** Exercise **
Count the lines in the records below that contain the string "width", and reply with only that number.
━━━ Material for the task ━━━
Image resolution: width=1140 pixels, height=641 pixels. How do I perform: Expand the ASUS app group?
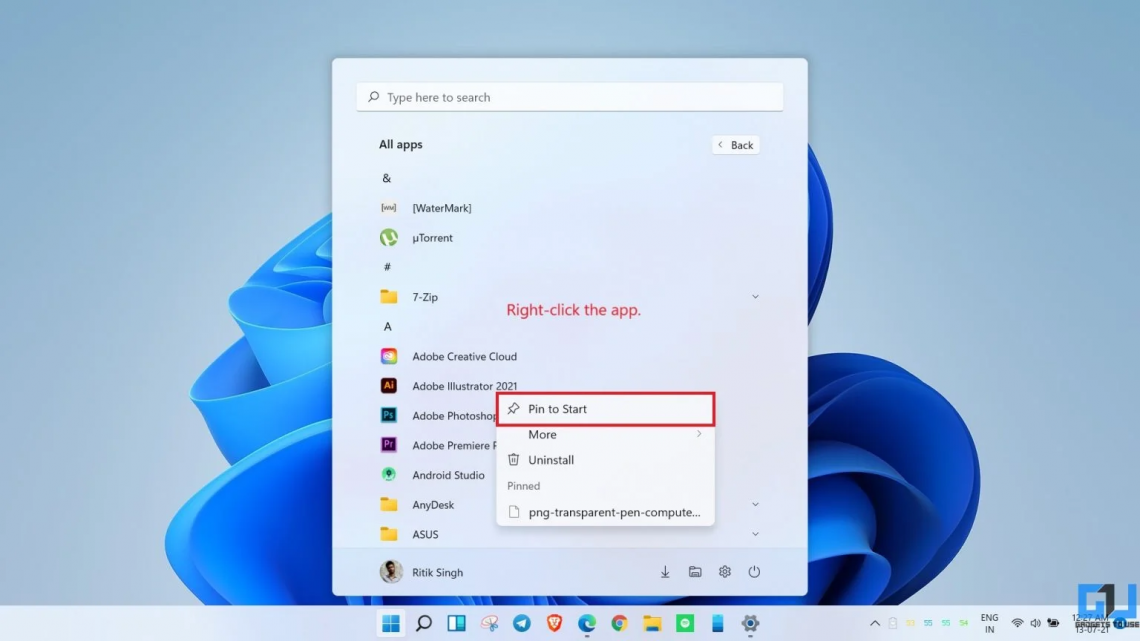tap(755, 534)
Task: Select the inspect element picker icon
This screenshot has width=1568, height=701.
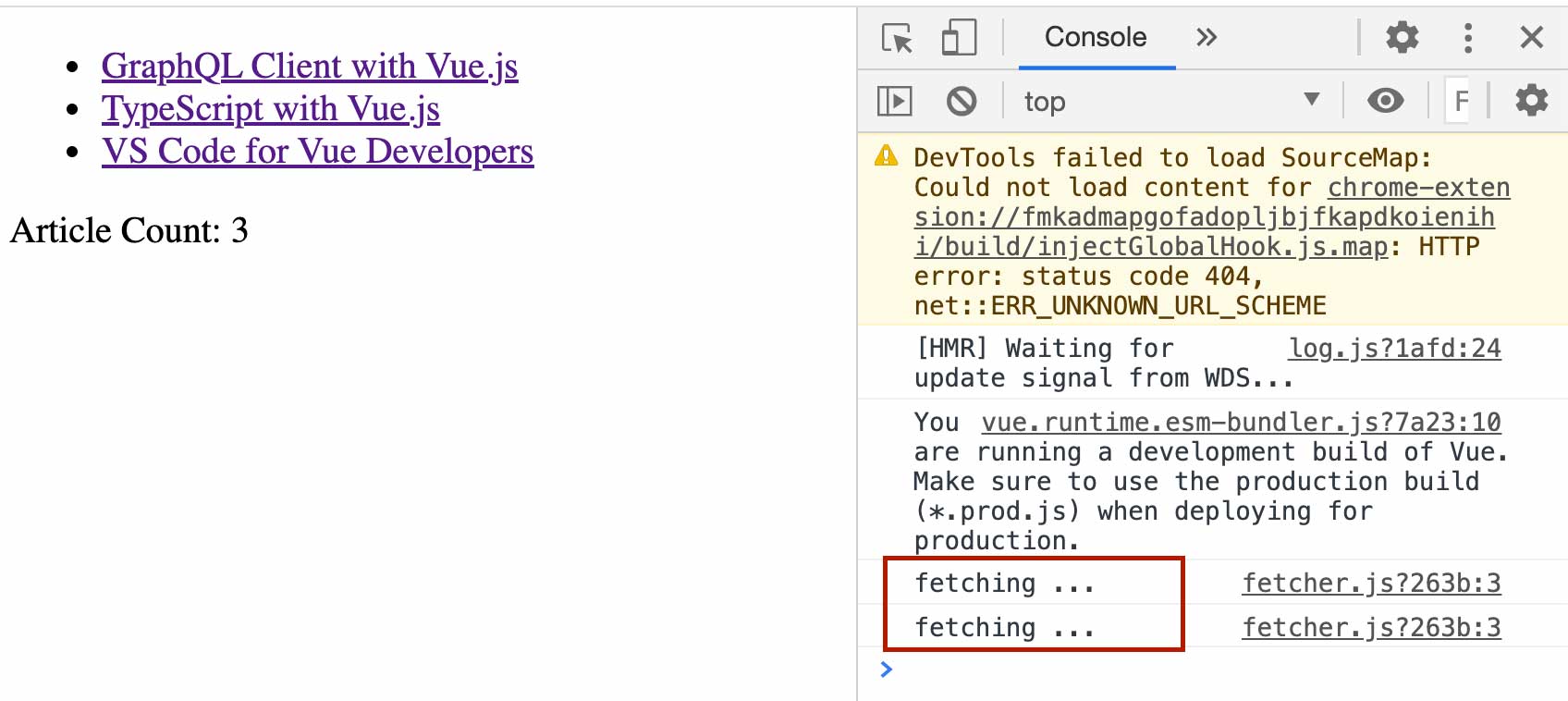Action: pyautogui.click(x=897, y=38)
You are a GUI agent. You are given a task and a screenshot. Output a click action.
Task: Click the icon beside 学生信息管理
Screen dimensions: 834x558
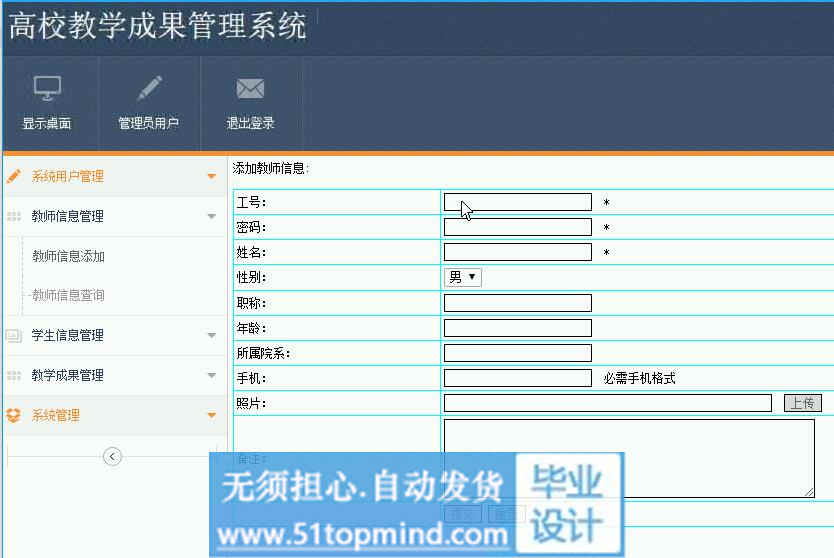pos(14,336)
━━━
━━━ Material for the task ━━━
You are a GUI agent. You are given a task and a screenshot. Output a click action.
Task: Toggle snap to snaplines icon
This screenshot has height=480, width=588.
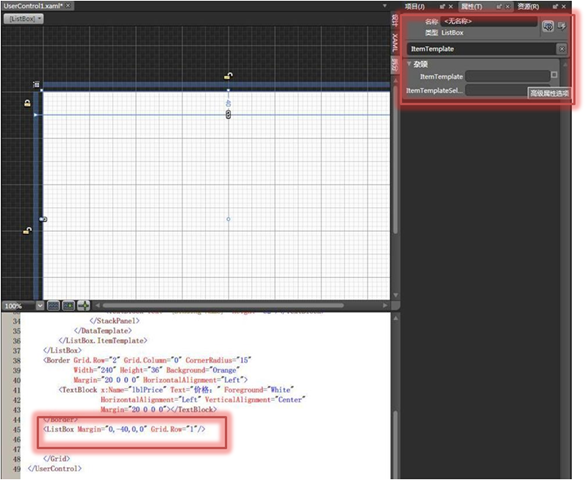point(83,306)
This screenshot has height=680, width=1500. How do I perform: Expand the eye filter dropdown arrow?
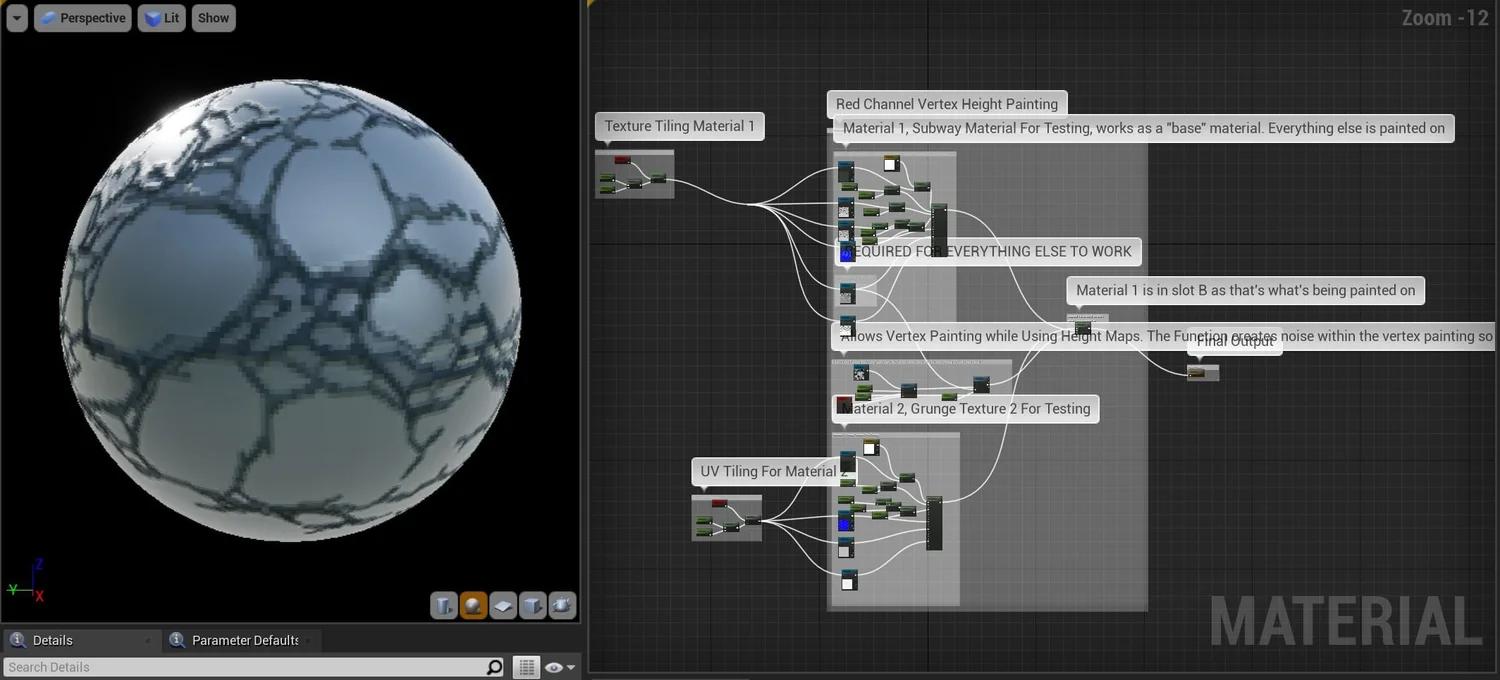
━━━
** Problem solution **
4